A Quiet Place also helped him separate him from his Jim Halper role even further. His appearance in A Quiet Place not only cemented a new perception of Krasinski as an actor, but also as a director as this was only the third time he sat in the director’s chair and his first time as a director for a major studio. He also shares screenwriting credits with fellow writers Bryan Woods and Scott Beck.
Emily Blunt as Evelyn Abbott: In real life, Blunt and Krasinski are married, but had not starred together in a film before A Quiet Place. When Krasinski signed on to direct, Blunt was initially hesitant to appear in the film until she read his script and asked him to be cast in the role of Evelyn. For a more in-depth review of Blunt’s early career, check out our past episode on Live. Die. Repeat: The Edge of Tomorrow.

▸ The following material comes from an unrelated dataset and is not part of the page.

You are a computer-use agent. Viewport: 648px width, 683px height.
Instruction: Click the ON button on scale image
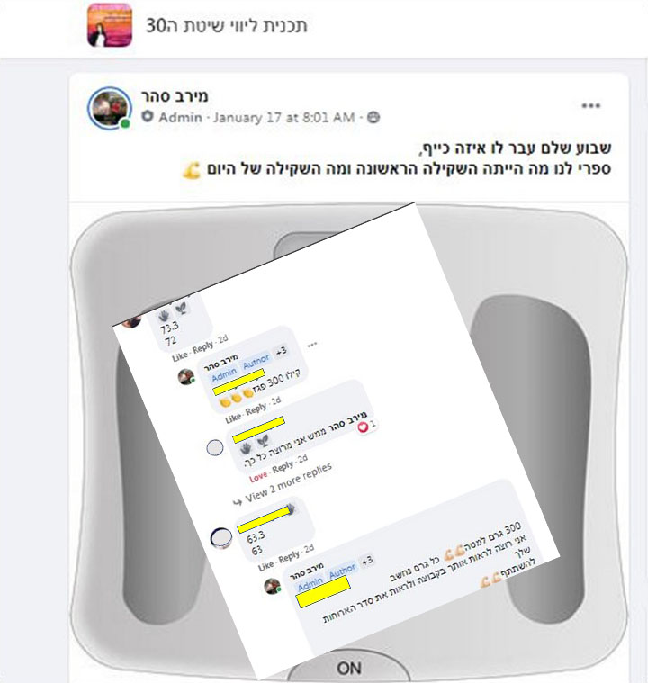coord(349,668)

Millicent Simmonds as Regan Abbott: Simmonds is deaf in real life and even coached her fellow actors in the use of American Sign Language (ASL). Her casting was intentional as Krasinski wanted a young deaf actress to play his daughter in the film. She also suggested two of the more poignant moments in the film when Regan stops her father from putting in a new hearing implant and at the end of the film when Lee signs to his daughter “I have always loved you.”
Noah Jupe as Marcus Abbott: In spite of his young age, Jupe has already appeared in several big-time productions like The Night Manager, Suburbicon and more recently Ford v Ferrari and along with his young co-star, they are able to contribute to the film in ways that many actors their age wouldn’t be able to do.

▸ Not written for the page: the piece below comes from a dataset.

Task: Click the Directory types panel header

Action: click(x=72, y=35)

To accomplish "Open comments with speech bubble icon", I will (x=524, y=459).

After watching the film and reading interviews of John Krasinski, it is easy to interpret the film’s theme as that of parenthood. Not only parenthood, but also how to prepare one’s children for the future in addition to how to deal with guilt following a family tragedy. However, since we live in a society that refuses to accept a simple explanation, critics have been analyzing this film for any sort of deeper political or social commentary.
Krasinski did mention that he watched horror films with a social commentary like Jaws and Get Out for inspiration, but did not intentionally make this film with an eye on direct commentary. New Yorker writer Richard Brody called the film “the antithesis of Get Out” with a conservative and pro-gun message. It’s difficult to determine how Brody came to this conclusion, but he seems to fixate on the inclusion of guns in the film. Krasinski has directly rebuked this critique in subsequent interviews saying that while he can understand how someone could come to that conclusion, really his sole intention with the film was to make the theme about parenthood.

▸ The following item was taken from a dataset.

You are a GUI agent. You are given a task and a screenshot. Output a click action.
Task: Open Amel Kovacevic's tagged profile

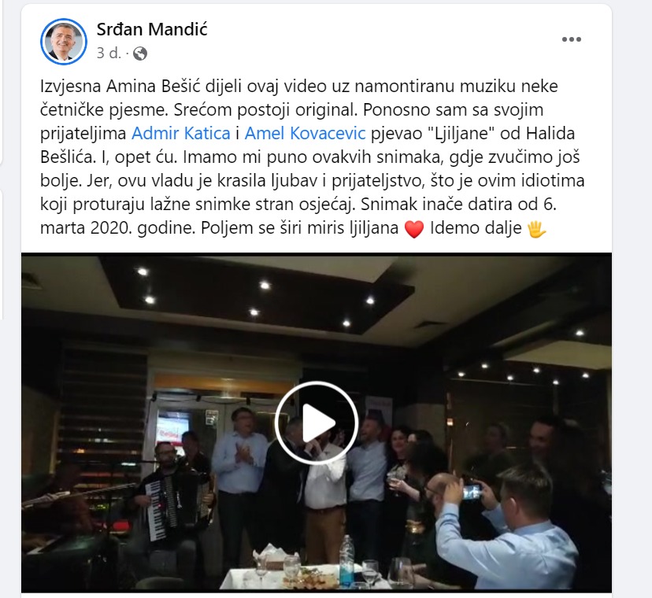306,134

In contrast to Brody’s review, Roman Catholic Bishop Robert Barron noted heavy religious themes with a pro-life message in the film citing the family’s agrarian life and Evelyn’s decision to have her baby in spite of the apocalyptic circumstances. Krasinski isn’t going to respond to every critique and any self-respecting director will defend their work in spite of the criticism. Even though the film has only been out for a couple of years at the time of this writing, there have been wildly different themes and interpretations other than what is onscreen.